Detection of proliferating cell nuclear antigen (PCNA) protein expression by immunohistochemistry

Immunohistochemical staining was performed to detect the expression of PCNA in the xenograft tumors. Paraffin sections were rehydrated. The sections were subsequently treated as follows: Microwave antigen retrieval (700 W for 8 min; twice in 10 mM sodium citrate; pH 6.0) was followed by incubation with 3% hydrogen peroxide to block endogenous peroxidase and 10% goat serum (cat. no. 5560-0007; Seracare Life Sciences, Inc.) at 4˚C for 30 min to block nonspecific binding. PCNA was detected with rabbit anti-PCNA (1:100; cat. no. ab18197; Abcam) overnight at 4˚C and horseradish peroxidase-conjugated goat anti-rabbit immunoglobulin G secondary antibody (1:400; cat. no. ab205718; Abcam) for 1 h at room temperature. After that, 3,3-diaminobenzidine tetrahydrochloride (DAB; cat. no. 30015; Biotium, Inc.) was used for the chromomeric reaction, and hematoxylin was used to stain the nucleus for 5 min at room temperature. The staining of the tumor nuclei in each group was observed using a Leica DFC300 FX light microscope (Leica Microsystems Inc.; IL; magnification, x400).

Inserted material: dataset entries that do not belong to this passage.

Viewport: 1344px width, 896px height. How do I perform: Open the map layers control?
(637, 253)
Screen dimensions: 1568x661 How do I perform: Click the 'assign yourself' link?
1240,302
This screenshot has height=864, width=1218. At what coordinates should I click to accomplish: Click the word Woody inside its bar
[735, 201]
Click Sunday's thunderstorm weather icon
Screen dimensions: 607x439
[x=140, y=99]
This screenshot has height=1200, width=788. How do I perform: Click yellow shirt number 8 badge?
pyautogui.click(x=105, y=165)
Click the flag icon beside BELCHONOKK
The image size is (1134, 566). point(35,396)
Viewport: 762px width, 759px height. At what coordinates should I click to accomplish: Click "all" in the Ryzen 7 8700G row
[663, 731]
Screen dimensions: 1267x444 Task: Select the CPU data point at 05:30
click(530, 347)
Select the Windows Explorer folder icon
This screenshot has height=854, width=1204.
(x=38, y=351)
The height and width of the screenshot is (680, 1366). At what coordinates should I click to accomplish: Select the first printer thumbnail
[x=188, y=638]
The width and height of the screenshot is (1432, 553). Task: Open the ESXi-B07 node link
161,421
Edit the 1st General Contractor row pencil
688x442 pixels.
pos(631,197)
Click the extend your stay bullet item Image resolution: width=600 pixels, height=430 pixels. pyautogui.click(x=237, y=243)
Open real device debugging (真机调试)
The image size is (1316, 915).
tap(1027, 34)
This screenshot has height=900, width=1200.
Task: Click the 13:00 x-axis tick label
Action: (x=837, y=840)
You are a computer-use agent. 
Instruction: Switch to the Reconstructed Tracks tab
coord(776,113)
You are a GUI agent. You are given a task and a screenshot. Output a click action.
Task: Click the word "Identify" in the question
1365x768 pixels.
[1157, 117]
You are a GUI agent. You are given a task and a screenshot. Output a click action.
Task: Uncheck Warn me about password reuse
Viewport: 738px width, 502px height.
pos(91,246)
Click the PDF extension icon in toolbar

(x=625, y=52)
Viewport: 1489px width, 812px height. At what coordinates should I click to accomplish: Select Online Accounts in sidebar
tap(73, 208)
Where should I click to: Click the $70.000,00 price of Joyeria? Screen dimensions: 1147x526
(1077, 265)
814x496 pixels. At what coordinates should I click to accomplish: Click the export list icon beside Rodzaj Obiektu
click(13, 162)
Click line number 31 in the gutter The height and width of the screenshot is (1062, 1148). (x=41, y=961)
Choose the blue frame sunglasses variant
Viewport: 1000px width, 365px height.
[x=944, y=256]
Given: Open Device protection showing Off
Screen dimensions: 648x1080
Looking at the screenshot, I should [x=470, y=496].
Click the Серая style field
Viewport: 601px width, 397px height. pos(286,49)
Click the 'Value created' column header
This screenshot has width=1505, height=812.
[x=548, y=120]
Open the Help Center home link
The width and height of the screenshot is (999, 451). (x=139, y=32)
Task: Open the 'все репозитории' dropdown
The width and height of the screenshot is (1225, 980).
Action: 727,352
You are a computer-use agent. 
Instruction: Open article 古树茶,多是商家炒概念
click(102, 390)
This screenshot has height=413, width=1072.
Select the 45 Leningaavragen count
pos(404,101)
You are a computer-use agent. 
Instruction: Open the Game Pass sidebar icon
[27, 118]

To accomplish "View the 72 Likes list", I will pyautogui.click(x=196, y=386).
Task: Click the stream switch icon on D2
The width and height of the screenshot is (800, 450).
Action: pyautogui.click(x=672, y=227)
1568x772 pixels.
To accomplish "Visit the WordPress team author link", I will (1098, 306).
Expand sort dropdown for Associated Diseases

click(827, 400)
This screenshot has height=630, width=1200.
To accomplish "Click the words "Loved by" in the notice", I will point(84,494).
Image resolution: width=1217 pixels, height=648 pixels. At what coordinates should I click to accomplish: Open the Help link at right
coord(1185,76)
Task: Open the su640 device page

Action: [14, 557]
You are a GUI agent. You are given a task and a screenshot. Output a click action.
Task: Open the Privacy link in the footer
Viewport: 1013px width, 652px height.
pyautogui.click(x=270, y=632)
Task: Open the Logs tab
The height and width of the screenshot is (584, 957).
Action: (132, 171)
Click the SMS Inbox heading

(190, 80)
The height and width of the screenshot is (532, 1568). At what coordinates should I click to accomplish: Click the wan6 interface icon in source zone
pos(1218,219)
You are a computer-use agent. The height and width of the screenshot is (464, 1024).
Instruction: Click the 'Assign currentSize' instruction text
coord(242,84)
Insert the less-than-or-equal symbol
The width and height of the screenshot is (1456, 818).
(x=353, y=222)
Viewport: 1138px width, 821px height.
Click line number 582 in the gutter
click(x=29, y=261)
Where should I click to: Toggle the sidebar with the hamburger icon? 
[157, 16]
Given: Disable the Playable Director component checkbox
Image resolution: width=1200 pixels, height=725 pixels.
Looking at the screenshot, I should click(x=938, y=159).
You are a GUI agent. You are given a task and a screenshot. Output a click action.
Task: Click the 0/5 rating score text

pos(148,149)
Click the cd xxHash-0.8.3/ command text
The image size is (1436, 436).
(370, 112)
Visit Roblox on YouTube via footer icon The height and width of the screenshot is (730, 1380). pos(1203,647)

PCNA-positive cells, displaying brown-yellow granules in the nuclei, were observed in five randomly-selected high-power fields. The integrated optical density (IOD) values of the images were analyzed using Image-Pro Plus software (version 6.0; Media Cybernetics, Inc.). For the negative control, the primary antibody was replaced by normal rabbit IgG.